Is there even a thing like “Choice overload”? Yes, there is! The term was introduced by Alvin Toffler in his book Future Shock in 1970 and describes it as a cognitive impairment in which people have a difficult time making a decision when faced with many options.
Ever imagined how much time we spend just deciding which place to order food from? Or the insane number of hours we put into ‘research’ about the latest smart TV before buying one? Or the sleepless nights we spend scrolling through Netflix ad other OTT apps browsing through hundreds of web series only failing to decide which one to watch? Well, the only silver lining is that you’re not alone swimming in this sea of choices.
Having too many choices is as overwhelming and disturbing as having less or no choice. While having choices is a great thing and gives us the psychological satisfaction of having the power to choose between options as per will and want, having too many choices and our innate urge to “choose the best and perfect one” often leads to bad decisions, anxiety, stress, dissatisfaction, paralysis, decision fatigue and sometimes even depression. The nagging and persistent thought “what if I had opted for the other one” weighs us down making it impossible to be happy with the choice we made.
Given the fact that we make about 35,000 decisions in a day (yeah, that’s right…but most of these are simple, like lifting a cup of coffee, taking a step, sitting down, etc), it’s easy to be emotionally and psychologically depleted.
Like me, if you realize that having to make too many choices is crippling your life instead of enriching it, it’s time to free yourself from the stress and decision fatigue.
So, how do we save ourselves from decision fatigue when faced with choice overload?
- Whenever possible, try to bring down the number of options to a relatively small number, ideally around six, give or take one. Studies establish that human decision-making is optimal when the choices are limited to six or fewer.
- Make some automatic decisions where the impact of the decision is not severe. Deciding what to wear to work should not be something you spend any time on!
- Take bigger and more important decisions in the morning when you are relatively less fatigued.

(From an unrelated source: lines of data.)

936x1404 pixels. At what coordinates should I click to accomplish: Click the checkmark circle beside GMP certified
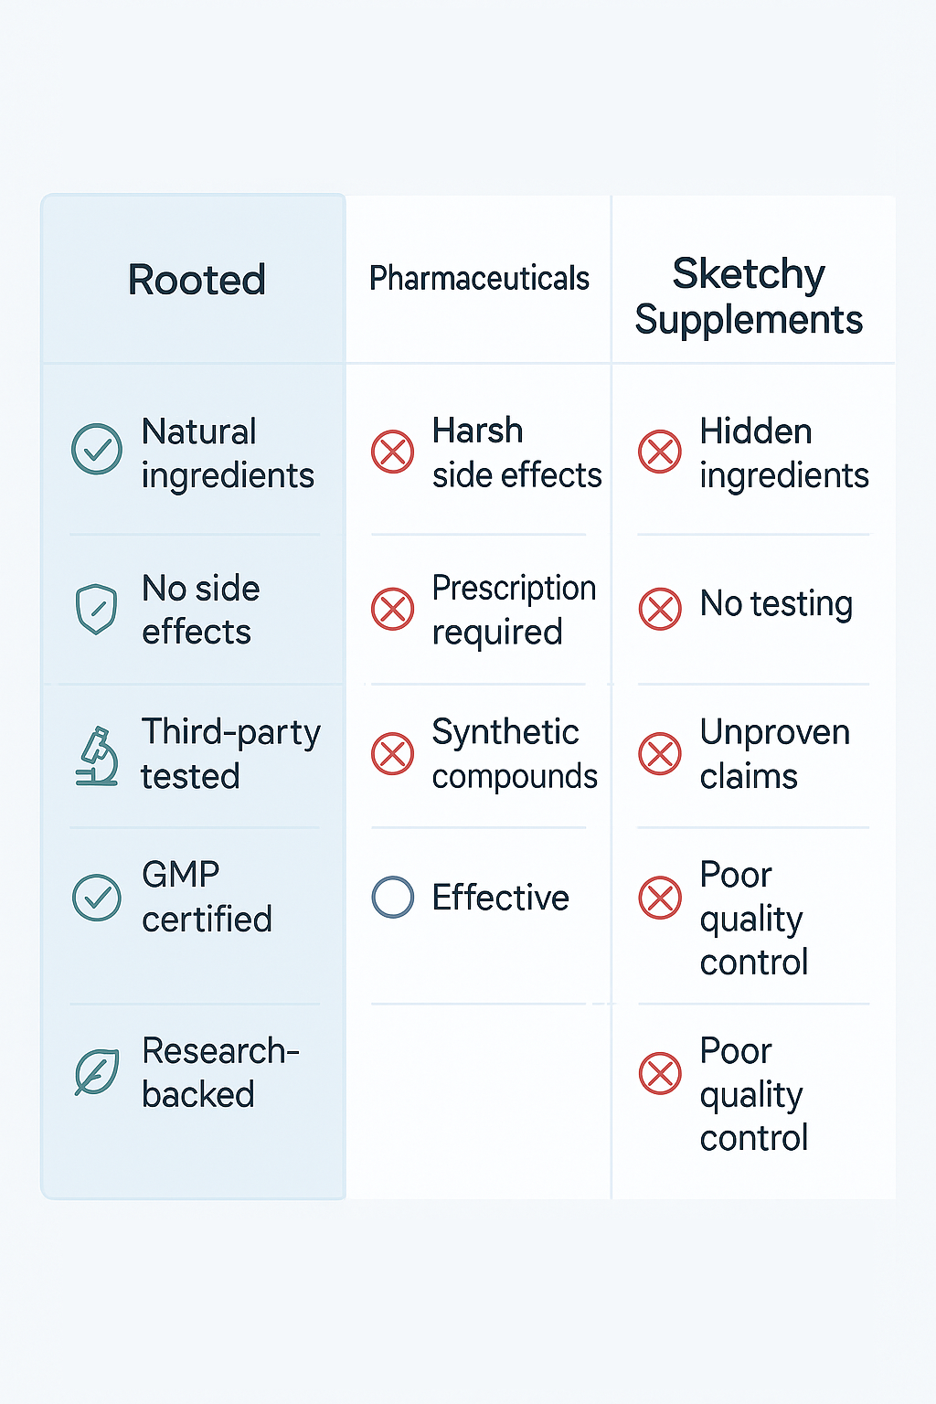coord(97,898)
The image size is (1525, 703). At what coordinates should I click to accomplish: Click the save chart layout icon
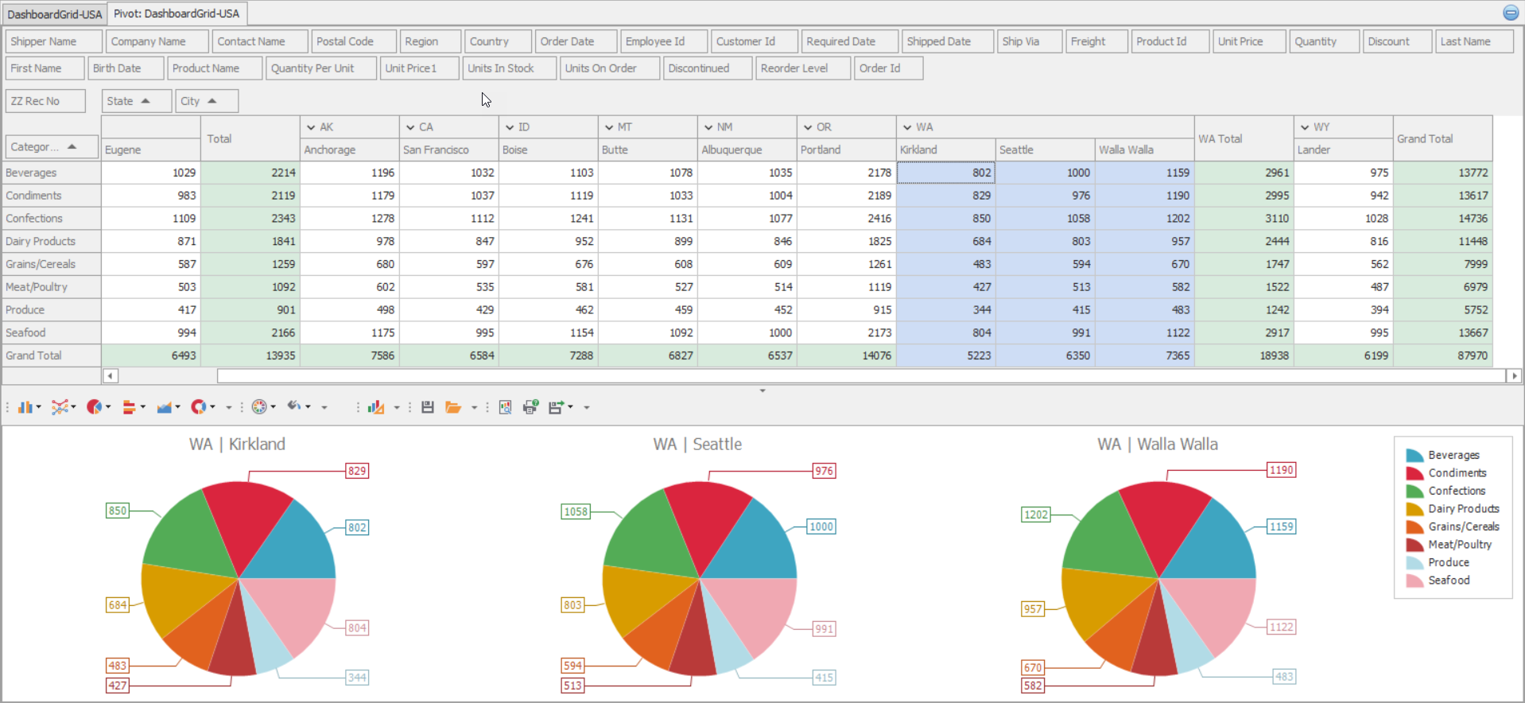point(427,407)
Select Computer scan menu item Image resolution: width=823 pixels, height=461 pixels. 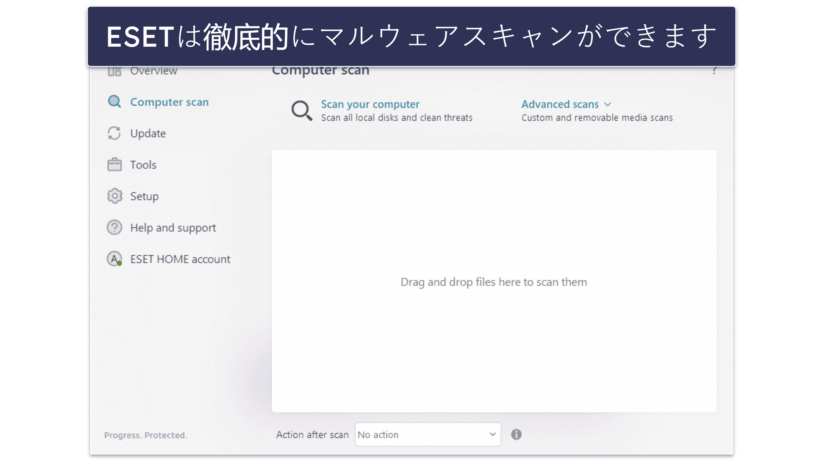(169, 101)
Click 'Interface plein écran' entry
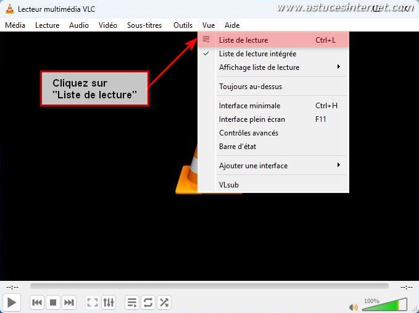419x313 pixels. point(252,119)
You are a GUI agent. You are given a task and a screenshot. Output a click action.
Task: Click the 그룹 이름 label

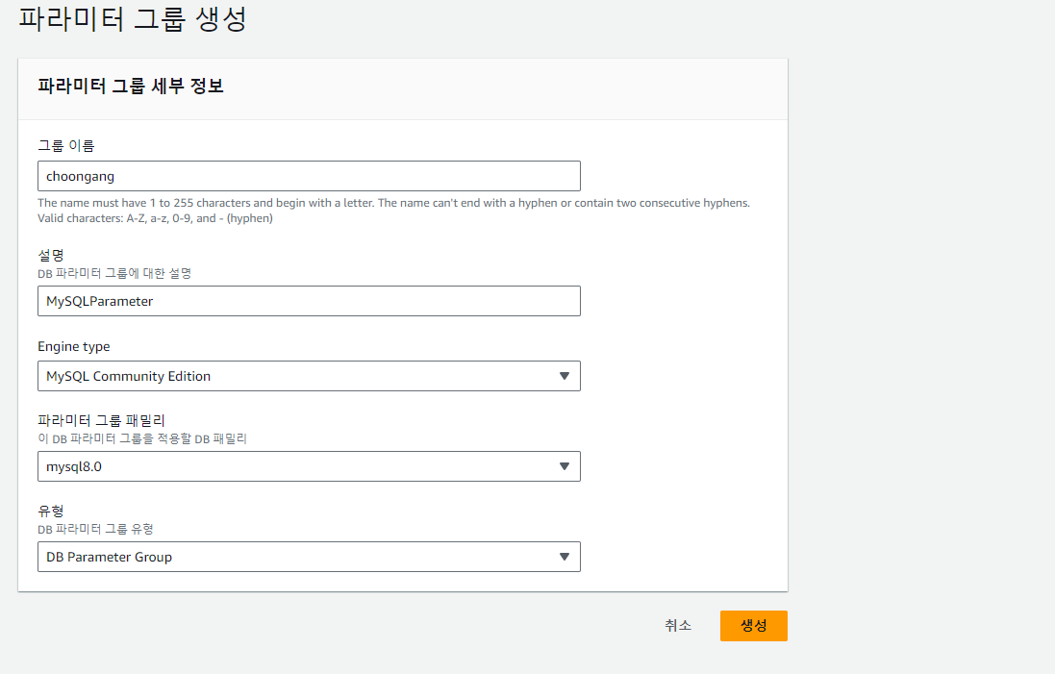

- Set personal time-window and deadlines for certain decisions to free up brain space. Knowing when to STOP the process is psychologically empowering.
- Have what I call “pre-configured templates” for recurring events. Every time I am invited to a baby shower, I exactly know what to gift. Similarly, for weddings and birthdays, I keep it simple by using gift cards. I order the same thing at Subways or Barista every single time.

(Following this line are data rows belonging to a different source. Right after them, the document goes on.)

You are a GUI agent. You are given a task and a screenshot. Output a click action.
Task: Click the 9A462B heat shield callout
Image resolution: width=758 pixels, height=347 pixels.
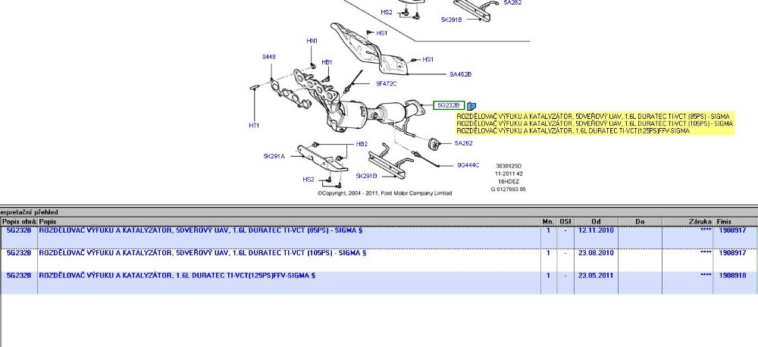tap(460, 74)
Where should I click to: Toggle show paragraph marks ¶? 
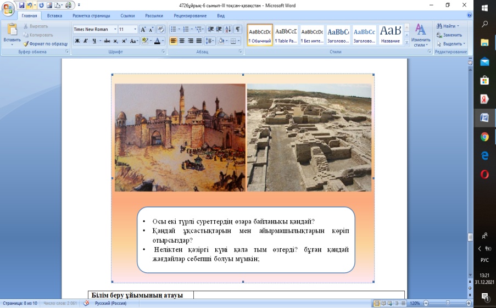[x=237, y=29]

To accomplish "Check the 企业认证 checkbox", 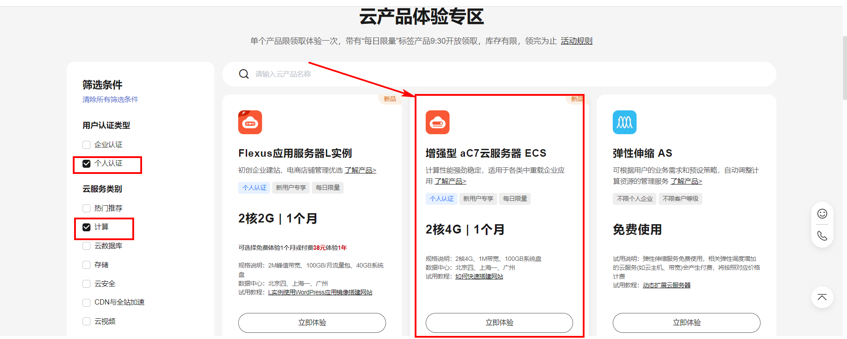I will tap(86, 145).
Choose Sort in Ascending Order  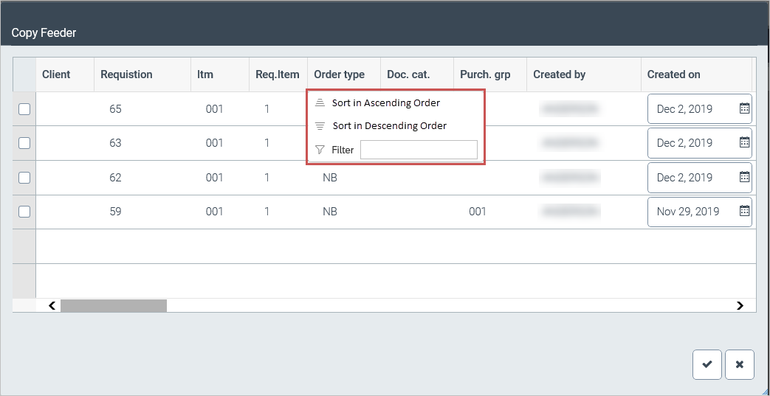pos(385,103)
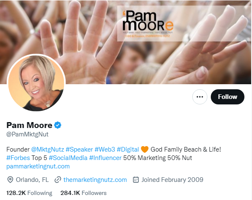Click the location pin icon
Screen dimensions: 252x200
[10, 180]
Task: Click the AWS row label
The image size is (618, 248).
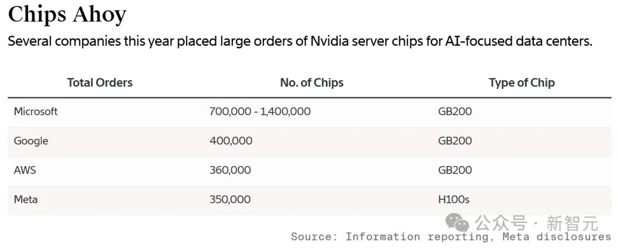Action: pos(25,170)
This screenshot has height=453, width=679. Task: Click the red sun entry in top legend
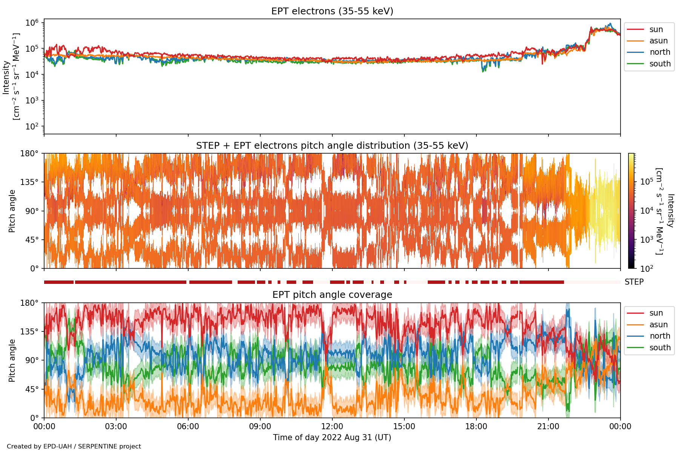click(656, 29)
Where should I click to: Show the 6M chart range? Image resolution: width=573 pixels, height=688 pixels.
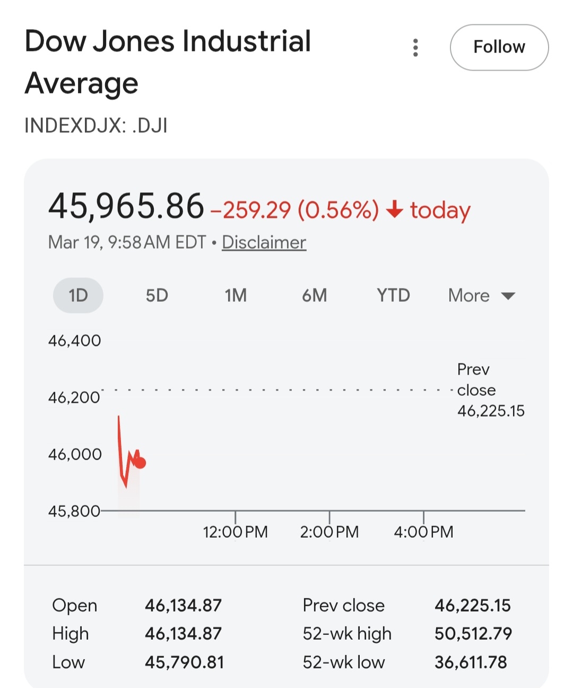click(314, 295)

- Prioritize! Spending time deciding between schools for your children is not the same as deciding where to order pizza from.
- Instead of spending too much time weighing between too many choices, it’s wiser to rely on other peoples’ reviews, research, feedback, and opinions. A good example is asking friends about a specific smartphone you have in mind.
- There is no such thing as a perfect decision. After you’ve made a choice don’t allow your mind to re-evaluate it.
- Stick to routines and basics! Understand that spending your brainpower on trivial choices like which toothpaste or cornflakes to buy is such a waste of your time and energy.
- Allow others to make decisions. Delegation is oft an underrated strategy to minimize stress.
In the fast-paced digital information age that we live in, if we do not limit our choices and allow ourselves to be overwhelmed by the tsunami of choices it can screw our heads, eventually turning us into grumpy, irritable, sad, exhausted, unhappy, dissatisfied and psychologically drained individuals.
So informative. And i second to each sentence written .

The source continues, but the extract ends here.